Action item ▸ In the text on cruise ship pollution, what share of the Ecoship's energy are its sails built to produce?

Text provided ▸

_ _ _ _ _

Last week Germany’s Nature and Biodiversity Conservation Union (NABU) released its seventh cruise-ranking with an ongoing very bad and incriminating environmental record for cruise ships and european shipping companies. Most of the ships continue to use heavy oil as their main fuel, consuming up to 150 tons of the poisonous propellant every day. This states a great burden for sensitive, marine eco systems as well as an extremely high fine dust pollution in port cities with cruise and ferry terminals. Particulate filters for the reduction of fine dust emissions that are hazardous to health are still missing. Still, the industry is on the rise and shows signs of growth. In 2016 22 million people worldwide were guests on a total of 300 cruise ships (©Statista). With a rising trend. Which possibilities does the booming cruise industry have in order to process the increasing demand sustainably and to be totally CO2-free by 2050?
Europe’s first landslide power plant
Since the summer of 2016 cruise ships that dock in Hamburg are able to use landside power from renewable energy. The diesel motors do not run continually. This is a commendable, environmental friendly alternative, however requiring an upgrade of the existing ships. Even though the power plant is currently only being used by a few of the docking ships, it its still a good start when it comes to reducing the fine dust emissions in the city of Hamburg.
Liquid gas instead of heavy oils
In 2018 the first cruise ships fueled on liquid gas will set their sails. This environmental friendly alternative only applies to new models though. Currently the particle pollution in the air ist still up to 200 times higher than in natural surrounding air, which happens to be highly carcinogenic. The reason for this is that the regulation of pollutants is different on water as it is on land. Liquid gas, the so called LNG, may also be a fossil fuel, that cannot be used endlessly, but it does not cause sulphur oxides or soot particles. In that matter, the emission of nitrogen oxides and CO2 can be reduced significantly.
The japanese NGO Peace Boat set the goal to revolutionize cruising in an ecologic sustainable fashion – with the Ecoship. Solar collectors on a 6,000 sqm surface will produce electricity and with the help of a special cleaning system, 100 percent of used water can be regained. In that way the planners hope to use 80 percent of the energy that would be lost otherwise. The ship’s sails are constructed in a way that they produce up to 10 percent of the ship’s energy. Four different combustion systems out of liquid gas, bio gas, bio diesel and diesel oil will power the ship that can hold 2,000 passengers. Additionally, a garden is planned – for fresh air and relaxation.

_ _ _ _ _

Entries supplied ▸
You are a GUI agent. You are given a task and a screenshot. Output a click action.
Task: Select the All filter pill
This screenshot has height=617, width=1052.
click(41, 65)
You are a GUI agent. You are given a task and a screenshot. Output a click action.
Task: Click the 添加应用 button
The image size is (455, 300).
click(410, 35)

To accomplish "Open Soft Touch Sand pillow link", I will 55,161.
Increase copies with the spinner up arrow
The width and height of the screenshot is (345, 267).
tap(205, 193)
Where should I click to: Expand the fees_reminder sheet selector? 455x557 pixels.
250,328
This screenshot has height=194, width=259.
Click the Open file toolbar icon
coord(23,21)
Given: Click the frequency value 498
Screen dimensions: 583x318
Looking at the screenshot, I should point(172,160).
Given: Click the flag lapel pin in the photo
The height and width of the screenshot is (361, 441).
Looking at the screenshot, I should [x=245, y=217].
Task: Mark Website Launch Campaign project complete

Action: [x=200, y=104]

_ _ _ _ _

Result for this exercise ▸ Up to 10 percent.